Sample 3: TJC Prelim 2000 Q4 / GCE (S) Nov 99 Q4

The relation between current I and temperature T in a certain device is

I = AT²e^-B/T

where A and B are constants. Fig. 4.1 shows values of I and T obtained experimentally.

I/A	1.6x10^-5	1.7x10^-6	1.5x10^-7	1.9x10^-9	1.6x10^-10
T/K	740	700	660	600	570

(a) The value of B may be obtained from a linear graph of suitable functions of I and T. State the graph to be plotted and explain how the value of B is deduced from it.
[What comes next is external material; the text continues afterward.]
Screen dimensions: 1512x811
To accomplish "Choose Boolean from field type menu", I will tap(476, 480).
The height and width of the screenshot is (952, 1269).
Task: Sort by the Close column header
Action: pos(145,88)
(b) Obtain values of the required functions of I ant T. Plot the graph. Deduce the value of B from your graph.

Thinking Process:

Part (a)

Step 1:

First, recognise that there is an exponential function in the equation, hence you need to log_e both sides.

Step 2:

However, if you log_e both sides directly, you are going to end up with an equation involving log_eI, log_eT and B/T, which is not a linear graph, as required by the question.

Step 3:

Hence, before log_e both sides, divide throughout by T² so the equation becomes:

I/T² = Ae^-B/T

Step 4:

Now you can log_e both sides, to obtain:

log_e(I/T²) = log_eA - B/T

Step 5:

Plotting log_e(I/T²) against 1/T gives a linear graph with gradient -B and y-intercept log_eA

Part (b)

Step 1:

Re-tabulate the table adding three more rows for 1/T, I/T² and log_e(I/T²), as follows:

I/A	1.6x10^-5	1.7x10^-6	1.5x10^-7	1.9x10^-9	1.6x10^-10
T/K	740	700	660	600	570
1/T	1.35x10^-3	1.43x10^-3	1.52x10^-3	1.67x10^-3	1.75x10^-3
I/T²	2.9x10^-11	3.5x10^-12	3.4x10^-13	5.3x10^-15	4.9x10^-16
log_e(I/T²)	-24.3	-26.4	-28.7	-32.9	-35.2

Step 2:

Plot log_e (I/T²) against 1/T, as shown in the graph below:

Step 3:

From the graph, find the gradient, which is -27250. Thus -B = -27250. The value of B is 27250.

If need be, you can also find the value of log_eA, which is 12.5.

This gives the value of A as 2.68 x 10³.